Supreme Court of Alabama
Jan 24, 1935
159 So. 78 (Ala. 1935)

Summary

In Salter v. Board of Education of Jefferson County, 229 Ala. 631, 633, 159 So. 78, 79, we said: "The state, in general terms, has conferred on the county board of education power to arrange for the transportation of pupils to and from consolidated public schools."

Summary of this case from Conecuh County Board of Education v. Campbell

Opinion

6 Div. 647.

January 24, 1935.

Appeal from Circuit Court, Jefferson County; W. M. Walker, Judge.

Horace C. Wilkinson, of Birmingham, for appellant.

A court of equity will grant injunctive relief to protect the life, limb, and general welfare of infant school children from the danger and peril of one intrusted with their safety but who is habitually reckless and careless in the performance of his duty. The fact that no property rights are sought does not deprive the bill of equity. Story's Eq. Jur. (14th Ed.) § 1757; Pomeroy's Eq. Jur. § 1307; 10 R. C. L. § 88; 32 C. J. § 435; Striplin v. Ware, 36 Ala. 87; Findley v. Jones, 214 Ala. 325, 107 So. 840; 14 A.L.R. 295, 308, note; 34 Harvard L. R. 388, 407; Ex parte Warfield, 40 Tex. Cr. R. 413, 50 S.W. 933, 76 Am. St. Rep. 724; Hawks v. Yancey (Tex.Civ.App.) 265 S.W. 233; Stark v. Hamilton, 149 Ga. 227, 99 S.E. 861, 5 A.L.R. 1041.

Jelks H. Cabaniss and Paul Johnston, both of Birmingham, for appellee Board of Education.

B. F. Smith, of Birmingham, for appellee Hubbard.

Power of review in the matter of appointment and removal of employees by county board is vested exclusively in the state superintendent of education. School Code, 1927, § 68, p. 39. Mere exercise of honest judgment by county board, though erroneous, is not an abuse of authority. State ex rel. King v. Board of Education of Russell County, 214 Ala. 620, 108 So. 588; Dunlap v. Board of Education of Winston County, 218 Ala. 631, 120 So. 144. Injunction will not lie unless it is the only adequate remedy. Failure of appellant to exhaust administrative remedies renders the court powerless to grant injunctive relief. 32 C. J. 57; Porter v. Investors' Syndicate, 286 U.S. 461, 52 S.Ct. 617, 76 L.Ed. 1226; Ashurst v. Ashurst, 175 Ala. 667, 57 So. 442; Teeter v. City of Los Angeles, 209 Cal. 685, 290 P. 11; MacDonald v. Board of Street Com'rs, 268 Mass. 288, 167 N.E. 417; Chicago, R.I. P. R. Co. v. State Highway Comm., 322 Mo. 419, 17 S.W.(2d) 535. The court will not interfere with matters left to the discretion of administrative bodies. High on Inj. (4th Ed.) 1240-1311; 24 R. C. L. 24; Mississippi v. Johnson, 4 Wall. 475, 18 L.Ed. 437; Board of Education of City of Cincinnati v. Minor, 23 Ohio St. 211, 13 Am. Rep. 233; O'Connor v. Hendrick, 184 N.Y. 421, 77 N.E. 612, 7 L.R.A. (N.S.) 402, 6 Ann. Cas. 432; Mangum v. Keith, 147 Ga. 603, 95 S.E. 1; Davidson-Nicholson Co. v. Pound, 147 Ga. 447, 94 S.E. 560; Von Herberg v. City of Seattle, 157 Wn. 141, 288 P. 646, 70 A.L.R. 417; Merryman v. School Dist., 43 Wyo. 376, 5 P.(2d) 267, 86 A.L.R. 1181; Lee v. Browning, 96 Ind. App. 282, 182 N.E. 550; Clay v. Ind. School Dist., 187 Iowa, 89, 174 N.W. 47.

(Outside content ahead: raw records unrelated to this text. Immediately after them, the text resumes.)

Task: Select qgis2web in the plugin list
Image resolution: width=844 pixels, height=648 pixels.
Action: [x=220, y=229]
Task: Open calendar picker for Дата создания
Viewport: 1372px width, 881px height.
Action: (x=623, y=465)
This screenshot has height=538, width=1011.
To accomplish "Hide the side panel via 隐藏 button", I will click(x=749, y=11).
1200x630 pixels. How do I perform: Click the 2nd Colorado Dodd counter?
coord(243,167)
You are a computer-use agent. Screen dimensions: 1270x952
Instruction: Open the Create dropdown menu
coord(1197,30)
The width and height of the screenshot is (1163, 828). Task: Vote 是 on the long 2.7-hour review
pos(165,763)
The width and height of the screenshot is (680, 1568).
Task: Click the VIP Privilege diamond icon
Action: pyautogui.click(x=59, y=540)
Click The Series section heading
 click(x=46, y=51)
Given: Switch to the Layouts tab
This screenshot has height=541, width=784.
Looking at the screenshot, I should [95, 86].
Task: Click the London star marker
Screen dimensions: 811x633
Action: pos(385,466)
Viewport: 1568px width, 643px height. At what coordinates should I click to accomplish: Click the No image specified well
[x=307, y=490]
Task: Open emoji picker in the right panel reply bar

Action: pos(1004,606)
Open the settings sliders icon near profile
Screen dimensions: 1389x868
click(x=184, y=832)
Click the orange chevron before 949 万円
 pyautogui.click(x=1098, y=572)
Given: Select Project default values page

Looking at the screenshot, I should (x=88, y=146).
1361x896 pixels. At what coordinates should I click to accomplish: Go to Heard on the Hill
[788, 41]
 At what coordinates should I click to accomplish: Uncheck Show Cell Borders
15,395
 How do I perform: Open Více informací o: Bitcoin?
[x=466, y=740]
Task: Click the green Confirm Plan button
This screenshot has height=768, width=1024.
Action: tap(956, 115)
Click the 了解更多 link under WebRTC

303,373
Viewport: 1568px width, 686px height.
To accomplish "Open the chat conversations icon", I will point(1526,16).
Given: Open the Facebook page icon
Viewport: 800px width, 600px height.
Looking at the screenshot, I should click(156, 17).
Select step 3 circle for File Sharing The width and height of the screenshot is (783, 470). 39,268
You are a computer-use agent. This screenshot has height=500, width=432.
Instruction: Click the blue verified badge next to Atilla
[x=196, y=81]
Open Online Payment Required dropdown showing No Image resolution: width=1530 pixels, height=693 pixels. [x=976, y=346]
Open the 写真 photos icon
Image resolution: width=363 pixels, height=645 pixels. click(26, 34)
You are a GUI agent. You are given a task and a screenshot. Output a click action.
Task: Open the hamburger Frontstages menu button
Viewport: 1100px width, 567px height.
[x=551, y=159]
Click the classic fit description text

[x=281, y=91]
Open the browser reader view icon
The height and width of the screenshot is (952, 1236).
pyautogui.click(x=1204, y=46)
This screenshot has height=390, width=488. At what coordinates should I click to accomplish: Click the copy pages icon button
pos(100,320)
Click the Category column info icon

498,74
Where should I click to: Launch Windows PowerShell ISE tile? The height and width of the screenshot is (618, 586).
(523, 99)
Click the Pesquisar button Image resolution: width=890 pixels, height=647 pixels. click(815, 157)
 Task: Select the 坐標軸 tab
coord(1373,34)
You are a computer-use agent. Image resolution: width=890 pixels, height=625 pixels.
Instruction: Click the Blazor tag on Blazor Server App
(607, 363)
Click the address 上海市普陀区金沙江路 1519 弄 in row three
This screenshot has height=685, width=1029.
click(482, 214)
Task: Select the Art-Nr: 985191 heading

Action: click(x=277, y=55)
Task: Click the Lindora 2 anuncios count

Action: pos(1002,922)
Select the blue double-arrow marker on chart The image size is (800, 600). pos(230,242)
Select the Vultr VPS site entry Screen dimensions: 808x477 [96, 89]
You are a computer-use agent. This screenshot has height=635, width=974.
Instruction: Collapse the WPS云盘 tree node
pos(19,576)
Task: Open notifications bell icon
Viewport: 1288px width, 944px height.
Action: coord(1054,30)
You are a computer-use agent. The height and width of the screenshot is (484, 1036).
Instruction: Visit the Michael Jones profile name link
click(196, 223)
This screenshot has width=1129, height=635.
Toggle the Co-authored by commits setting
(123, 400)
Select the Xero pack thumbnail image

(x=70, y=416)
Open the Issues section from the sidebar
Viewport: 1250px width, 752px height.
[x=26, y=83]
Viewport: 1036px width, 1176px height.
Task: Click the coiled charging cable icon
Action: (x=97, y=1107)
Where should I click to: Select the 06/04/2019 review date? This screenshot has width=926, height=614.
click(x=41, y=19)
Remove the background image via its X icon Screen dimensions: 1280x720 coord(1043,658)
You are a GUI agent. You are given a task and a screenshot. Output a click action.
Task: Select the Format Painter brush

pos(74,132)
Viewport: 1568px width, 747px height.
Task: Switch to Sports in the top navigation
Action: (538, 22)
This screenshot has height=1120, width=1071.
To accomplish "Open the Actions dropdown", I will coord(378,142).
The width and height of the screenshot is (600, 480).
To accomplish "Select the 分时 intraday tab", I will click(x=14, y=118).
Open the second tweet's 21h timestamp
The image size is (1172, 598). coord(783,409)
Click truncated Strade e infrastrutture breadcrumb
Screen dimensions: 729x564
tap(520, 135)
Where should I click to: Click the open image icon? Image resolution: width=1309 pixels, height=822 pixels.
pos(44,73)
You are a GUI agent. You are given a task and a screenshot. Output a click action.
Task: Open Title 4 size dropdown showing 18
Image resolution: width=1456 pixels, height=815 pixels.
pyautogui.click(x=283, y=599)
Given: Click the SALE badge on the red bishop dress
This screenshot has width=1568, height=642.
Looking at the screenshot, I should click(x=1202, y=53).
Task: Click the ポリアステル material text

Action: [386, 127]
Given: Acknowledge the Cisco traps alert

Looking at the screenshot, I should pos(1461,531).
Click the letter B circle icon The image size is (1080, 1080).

The equity of the bill for purposes of injunctive relief is sought to be sustained on the general jurisdiction of courts of equity in the protection of infants, extending to the care and safety of their persons. We find no occasion to consider this doctrine when jurisdiction over the infant, its custody, care, and education, are duly invoked.

We think this case is governed by other principles. The state, in general terms, has conferred on the county board of education power to arrange for the transportation of pupils to and from consolidated public schools. Alabama School Code, 1927, § 100.

The state has, therefore, undertaken to engage in a new public function, the transportation of school children, and set up a governmental agency to carry out such purpose. This, of necessity, carries the duty and responsibility to provide suitable vehicles, and for their safe operation by competent and trustworthy agents or employees. Without question, this responsibility is commensurate with the sacred duty to conserve the lives and limbs of children while being transported over the public highways.

Manifestly, no contract with a bus driver, who does not perform these duties, and thereby endangers the lives and limbs of children, is binding, and the county board of education, or other authority in the premises, should promptly abrogate such contract, and make proper provisions.

A court of equity has no general supervisory power over the transportation of school children by the governmental agency set up for the purpose; no more than it has over common carriers who constantly transport children in rendering their services as public utilities. It would seem obvious that it is wholly impractical for courts of equity to assume a sweeping power to supervise the safety of the great body of children, a sort of general police power committed by law to other and different commissions and officers.

The jurisdiction of equity over such administrative and executive agencies, with the recognized limitation on such jurisdiction, is, therefore, the real question in this case.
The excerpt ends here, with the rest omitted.